In the past week, we’ve gotten a glimpse of what the next two years will look like. On the one hand, chaos in Congress. On the other hand, quiet progress toward environmental goals by the Biden Administration. Both trends are likely to continue throughout this Congress and the second half of the presidential term.
The chaos is common knowledge. Much as Netanyahu’s desperate quest to become prime minister led to unprecedented power for a small band extreme right-wingers in Israel, Kevin McCarthy’s campaign to become speaker led to a flood of concessions to his far-right wing. That wing of the party is dedicated to gutting government spending, for domestic agencies like EPA but also for defense and social security.
We’ll have to see how that plays out, but we know that some of the battles will be over EPA’s budget and more broadly over spending on clean energy. It’s hard to believe that we will escape having one or more government shutdowns, perhaps lengthy ones.
While all the drama in the House was going on, the Biden Administration announced two new actions. First, EPA proposed cutting levels of dangerous fine particulates (PM2.5) by 16-25%, with the exact level to be set later. Cutting particulates by 25% percent, EPA estimates, could save up to 4,200 lives per year and result in as much as $43 billion in net health benefits by 2032. The costs of decreasing emissions are dwarfed by the benefits. Depending on the level of stringency of the annual PM2.5 ceiling, there are at least fifty times the annual benefits as annualized costs and possibly much more. (Table 2 of the EO 12866 discussion).
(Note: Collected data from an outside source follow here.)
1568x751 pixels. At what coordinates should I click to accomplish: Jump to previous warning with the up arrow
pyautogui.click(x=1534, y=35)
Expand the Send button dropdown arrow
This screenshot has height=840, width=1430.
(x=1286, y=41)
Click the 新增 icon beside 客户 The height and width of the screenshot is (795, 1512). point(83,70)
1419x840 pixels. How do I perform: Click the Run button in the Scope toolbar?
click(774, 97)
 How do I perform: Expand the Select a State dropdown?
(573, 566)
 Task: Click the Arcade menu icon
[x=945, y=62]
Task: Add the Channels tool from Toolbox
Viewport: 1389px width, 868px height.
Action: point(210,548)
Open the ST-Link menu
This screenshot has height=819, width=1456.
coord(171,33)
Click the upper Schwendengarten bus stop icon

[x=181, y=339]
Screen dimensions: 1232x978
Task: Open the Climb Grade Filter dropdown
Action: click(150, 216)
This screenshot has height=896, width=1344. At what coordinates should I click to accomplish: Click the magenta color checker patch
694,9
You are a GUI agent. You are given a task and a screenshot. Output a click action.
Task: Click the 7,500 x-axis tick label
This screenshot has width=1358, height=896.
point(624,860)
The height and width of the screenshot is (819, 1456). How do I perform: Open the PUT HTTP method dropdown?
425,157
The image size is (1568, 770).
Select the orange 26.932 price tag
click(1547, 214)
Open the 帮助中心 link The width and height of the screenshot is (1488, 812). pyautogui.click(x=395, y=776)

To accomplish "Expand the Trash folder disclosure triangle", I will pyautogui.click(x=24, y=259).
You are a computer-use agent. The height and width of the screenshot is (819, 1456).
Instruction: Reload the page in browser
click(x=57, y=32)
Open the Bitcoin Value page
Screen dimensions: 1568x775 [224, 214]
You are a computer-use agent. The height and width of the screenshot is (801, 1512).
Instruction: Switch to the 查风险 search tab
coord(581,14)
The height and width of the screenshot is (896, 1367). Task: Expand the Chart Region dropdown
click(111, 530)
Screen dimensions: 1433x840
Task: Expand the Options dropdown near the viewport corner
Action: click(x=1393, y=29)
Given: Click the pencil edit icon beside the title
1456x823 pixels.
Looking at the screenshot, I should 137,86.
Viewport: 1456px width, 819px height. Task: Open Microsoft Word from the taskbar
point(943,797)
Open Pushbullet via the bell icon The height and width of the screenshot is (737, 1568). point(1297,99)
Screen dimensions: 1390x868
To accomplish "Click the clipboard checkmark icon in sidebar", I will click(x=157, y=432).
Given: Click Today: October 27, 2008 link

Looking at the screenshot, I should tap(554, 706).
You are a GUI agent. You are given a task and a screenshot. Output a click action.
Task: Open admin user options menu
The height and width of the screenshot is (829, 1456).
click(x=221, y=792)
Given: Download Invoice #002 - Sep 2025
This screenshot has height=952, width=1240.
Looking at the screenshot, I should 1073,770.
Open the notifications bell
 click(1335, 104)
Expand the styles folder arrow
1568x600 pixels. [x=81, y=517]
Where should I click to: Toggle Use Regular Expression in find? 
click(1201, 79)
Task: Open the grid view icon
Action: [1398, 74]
Second, the Administration issued new guidance on consideration of climate change in environmental impact statements. Notably, the guidance advises use of the social cost of carbon as a way to give the public a better sense of the meaningfulness of emission changes. It also requires consideration of the indirect emission impacts of a project, such as the ultimate burning of fossil fuels obtained from federal lands. In addition, there are detailed guidelines about considering the impact of climate change on a project –- for instance, how sea level rise might affect a coastal infrastructure project.
Besides the different implications for the environment, what’s happening in Congress and what the Administration is doing have remarkably different tones. House Republicans were engaged in frenzied negotiations with tempers fraying; the head of the Armed Services Committee had to be restrained from physically assaulting a holdout voter. The Administration documents reflect calm, a measured tone, and careful analysis. This difference in tone is likely to thread through the rest of the two-year congressional term.